I arrived at Ms. G’s room to find her husband – a stoic, gray-haired man with red-rimmed eyes – hovering near her bedside. They spoke only Russian, and a few members of her healthcare team had warned me that using an interpreter was pointless because she refused to respond to the telephone translator. Still, there was no in-person Russian interpreter available, so I dialed, just in case.

With the interpreter on the line, Ms. G’s husband answered each inquiry with a wandering response that didn’t really seem to answer the question. I caught myself impatiently looking at the clock and felt my blood pressure rising and my face getting flushed. Although I tried to hide it, I wondered whether he could sense my frustration.

Yet as I sat and listened, the mistreatment Ms. G had suffered during her saga in the healthcare system came into view. Tired of attempting to communicate in a language she didn’t speak, this once-boisterous woman had become withdrawn. During our conversation, she mostly stared at the ceiling.

After an hour, I stood to leave the room. As I summarized the plan, I was surprised to see tears in Mr. G’s eyes. He spoke softly, his voice breaking mid-sentence.

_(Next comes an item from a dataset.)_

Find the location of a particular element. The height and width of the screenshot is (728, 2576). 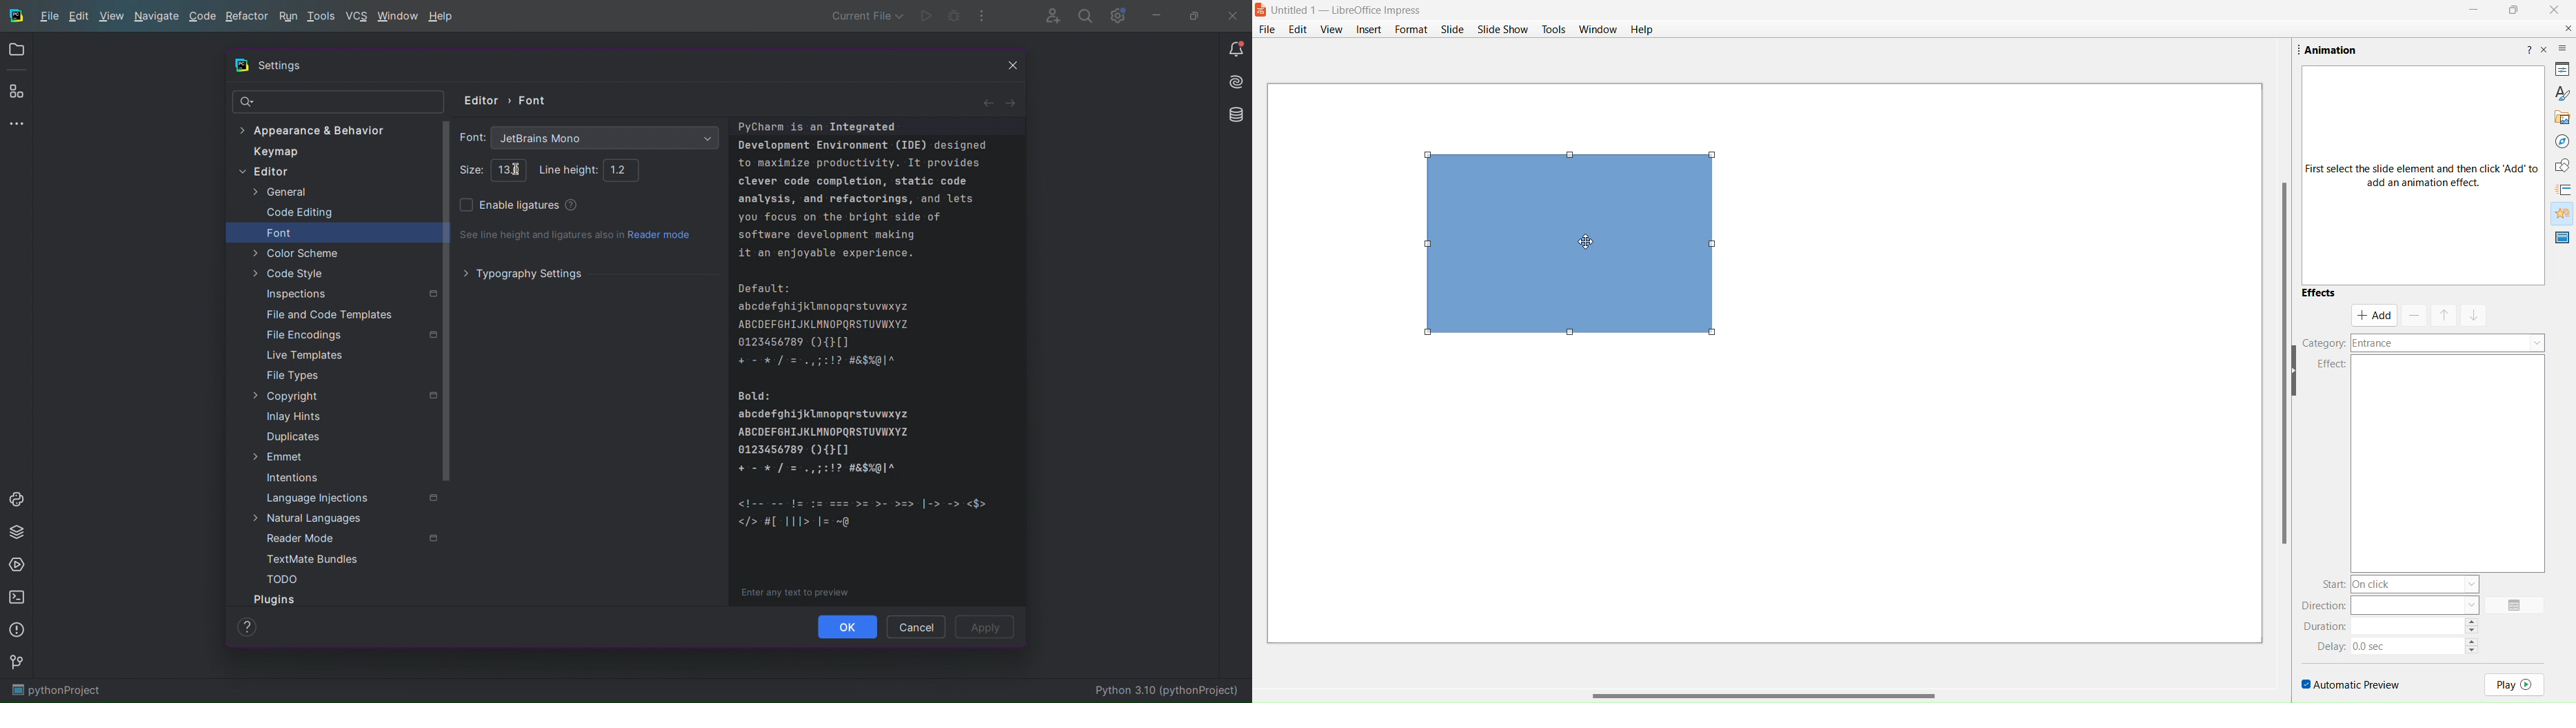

“He says you really have helped them just by listening to them,” the interpreter told me.

A lump grew in my throat, but I choked it back as we said our goodbyes. I was taken aback by how much simply lending an ear had meant to them. I wondered how long it had been since that had happened. Unfortunately, the extra step and time required to hunt down an interpreter is a task that can get lost in the shuffle in the hospital; I'm as guilty as anyone of letting it fall by the wayside.

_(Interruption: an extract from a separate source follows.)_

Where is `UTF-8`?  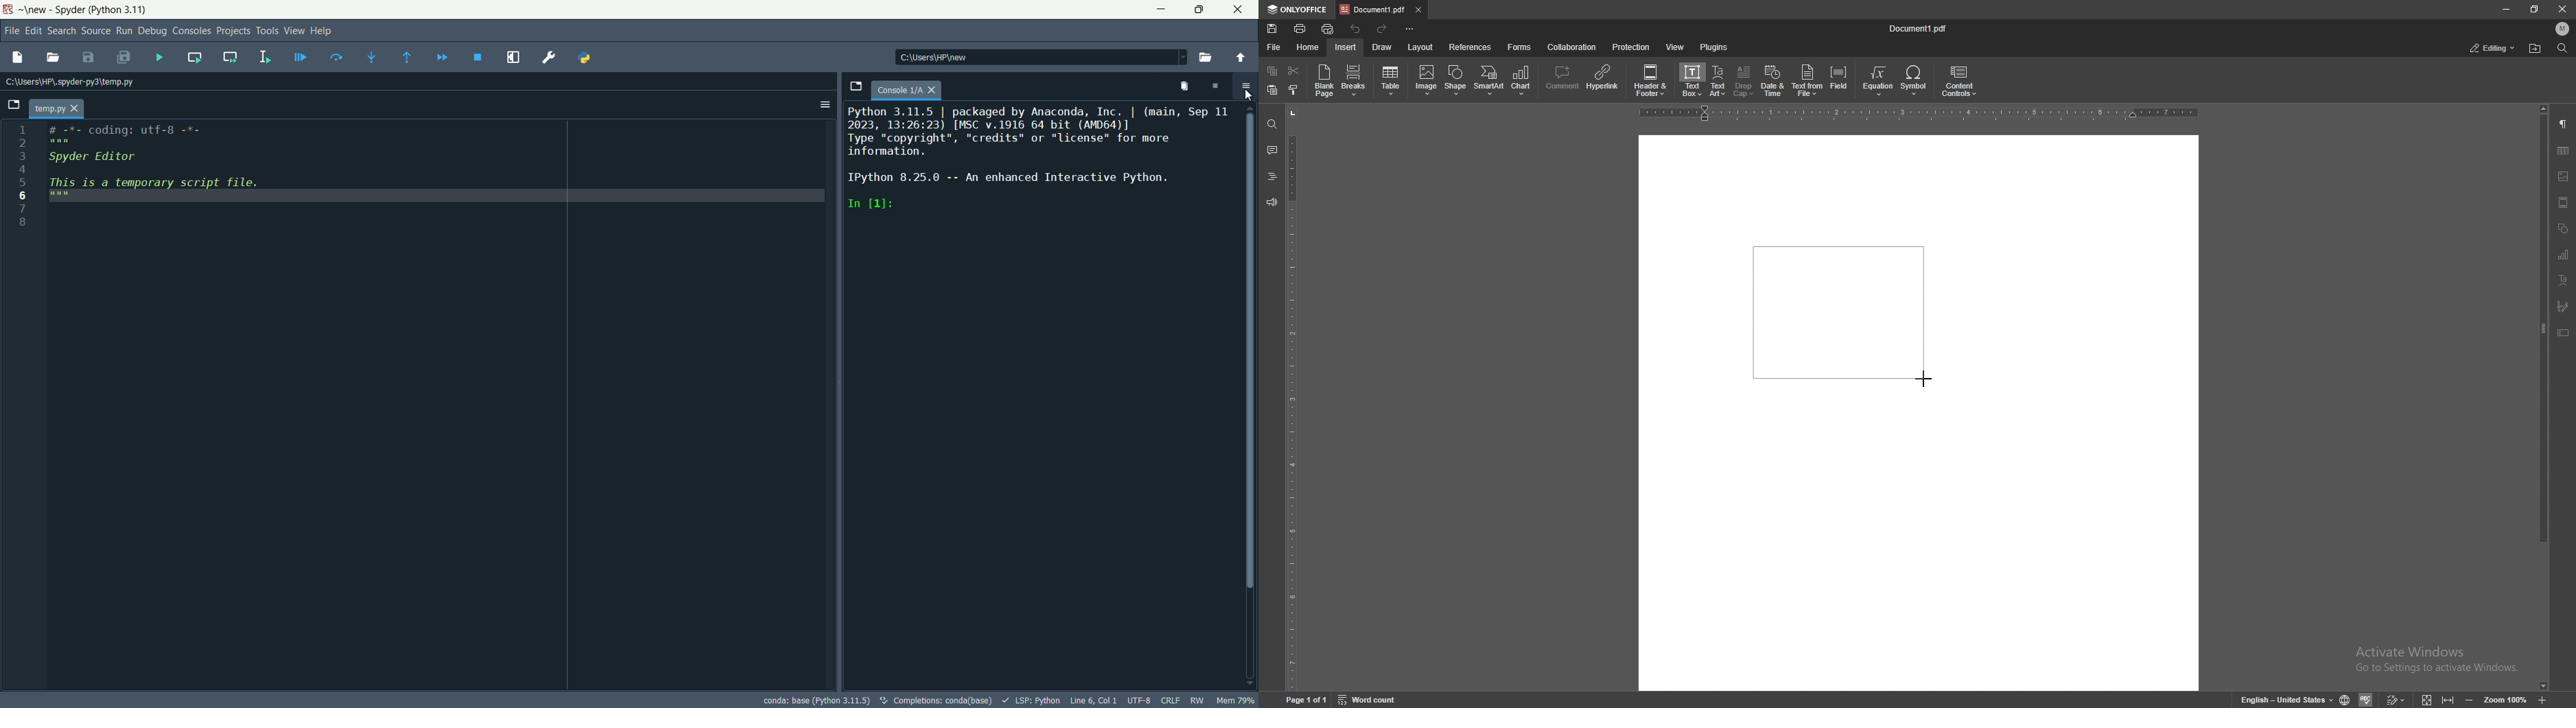 UTF-8 is located at coordinates (1140, 701).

That may be part of the reason that studies have shown that patients who don’t speak English suffer more adverse in-hospital events. Research has also shown that non-English speakers with asthma have poorer management of this condition. And using a medical interpreter – that is, a professional fluent in a language and its medical jargon – can help close that gap. A recent study showed using an interpreter via telephone decreased hospital readmission rates among patients age 50 and older.

It’s perhaps unsurprising that trying to make do without an interpreter harms patients. That’s because it’s easy to miss subtle – but vital – clues when talking to a patient when the provider or patient isn’t quite fluent in the other’s language. A patient who says he’s not having chest pain may actually be having chest pressure or what feels like indigestion. These can all be signs of a heart attack, but without a full medical vocabulary available for asking or answer questions, parsing this out would be next to impossible.

And it’s not a mystery as to whether using an interpreter is recommended; if the patient is amenable, it’s considered the standard of care.

The question is how we can make sure this task stays at the top of our list of priorities, which seems to grow ever longer. Perhaps we will be more likely to make time for it if we remember that simply giving all patients the chance to tell their story – in their own language – can be therapeutic and can improve their care.